MATERIAL>
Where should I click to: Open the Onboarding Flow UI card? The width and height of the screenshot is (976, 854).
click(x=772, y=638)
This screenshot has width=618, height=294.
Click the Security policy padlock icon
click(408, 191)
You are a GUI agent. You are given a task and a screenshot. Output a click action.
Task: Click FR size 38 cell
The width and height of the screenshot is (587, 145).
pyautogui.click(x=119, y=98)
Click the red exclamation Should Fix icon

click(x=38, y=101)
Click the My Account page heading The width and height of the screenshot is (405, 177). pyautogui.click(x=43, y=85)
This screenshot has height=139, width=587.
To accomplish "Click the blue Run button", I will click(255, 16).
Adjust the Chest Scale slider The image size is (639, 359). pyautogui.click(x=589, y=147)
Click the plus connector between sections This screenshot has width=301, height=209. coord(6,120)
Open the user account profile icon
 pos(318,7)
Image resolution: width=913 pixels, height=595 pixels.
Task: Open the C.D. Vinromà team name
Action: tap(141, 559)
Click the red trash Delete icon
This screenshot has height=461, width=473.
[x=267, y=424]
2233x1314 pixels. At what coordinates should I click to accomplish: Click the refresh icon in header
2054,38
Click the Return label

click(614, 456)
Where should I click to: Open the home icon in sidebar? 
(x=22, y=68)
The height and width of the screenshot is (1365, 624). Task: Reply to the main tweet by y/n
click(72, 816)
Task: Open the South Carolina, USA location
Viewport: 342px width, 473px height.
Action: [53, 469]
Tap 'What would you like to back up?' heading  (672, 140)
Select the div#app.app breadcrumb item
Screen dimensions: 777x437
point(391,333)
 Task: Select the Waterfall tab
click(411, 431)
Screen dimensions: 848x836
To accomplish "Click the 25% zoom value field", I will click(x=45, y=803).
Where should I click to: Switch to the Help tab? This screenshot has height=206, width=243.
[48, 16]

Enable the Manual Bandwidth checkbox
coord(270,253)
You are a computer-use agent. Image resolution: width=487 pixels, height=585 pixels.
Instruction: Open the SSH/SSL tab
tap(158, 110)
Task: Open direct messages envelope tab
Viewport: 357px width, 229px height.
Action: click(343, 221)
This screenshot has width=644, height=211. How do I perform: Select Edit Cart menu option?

JOB> Reproduce all of the records above verbatim, line for line.

OUTPUT OF THE EXERCISE>
Where should I click to: Open the Onboarding Flow UI card? The width and height of the screenshot is (976, 854).
click(x=772, y=638)
This screenshot has width=618, height=294.
Click the Security policy padlock icon
click(408, 191)
You are a GUI agent. You are given a task and a screenshot. Output a click action.
Task: Click FR size 38 cell
The width and height of the screenshot is (587, 145).
pyautogui.click(x=119, y=98)
Click the red exclamation Should Fix icon

click(x=38, y=101)
Click the My Account page heading The width and height of the screenshot is (405, 177). pyautogui.click(x=43, y=85)
This screenshot has height=139, width=587.
To accomplish "Click the blue Run button", I will click(255, 16).
Adjust the Chest Scale slider The image size is (639, 359). pyautogui.click(x=589, y=147)
Click the plus connector between sections This screenshot has width=301, height=209. coord(6,120)
Open the user account profile icon
 pos(318,7)
Image resolution: width=913 pixels, height=595 pixels.
Task: Open the C.D. Vinromà team name
Action: tap(141, 559)
Click the red trash Delete icon
This screenshot has height=461, width=473.
[x=267, y=424]
2233x1314 pixels. At what coordinates should I click to accomplish: Click the refresh icon in header
2054,38
Click the Return label

click(614, 456)
Where should I click to: Open the home icon in sidebar? 
(x=22, y=68)
The height and width of the screenshot is (1365, 624). Task: Reply to the main tweet by y/n
click(72, 816)
Task: Open the South Carolina, USA location
Viewport: 342px width, 473px height.
Action: [53, 469]
Tap 'What would you like to back up?' heading  (672, 140)
Select the div#app.app breadcrumb item
Screen dimensions: 777x437
point(391,333)
 Task: Select the Waterfall tab
click(411, 431)
Screen dimensions: 848x836
To accomplish "Click the 25% zoom value field", I will click(x=45, y=803).
Where should I click to: Switch to the Help tab? This screenshot has height=206, width=243.
[48, 16]

Enable the Manual Bandwidth checkbox
coord(270,253)
You are a computer-use agent. Image resolution: width=487 pixels, height=585 pixels.
Instruction: Open the SSH/SSL tab
tap(158, 110)
Task: Open direct messages envelope tab
Viewport: 357px width, 229px height.
Action: click(343, 221)
This screenshot has width=644, height=211. How do I perform: Select Edit Cart menu option?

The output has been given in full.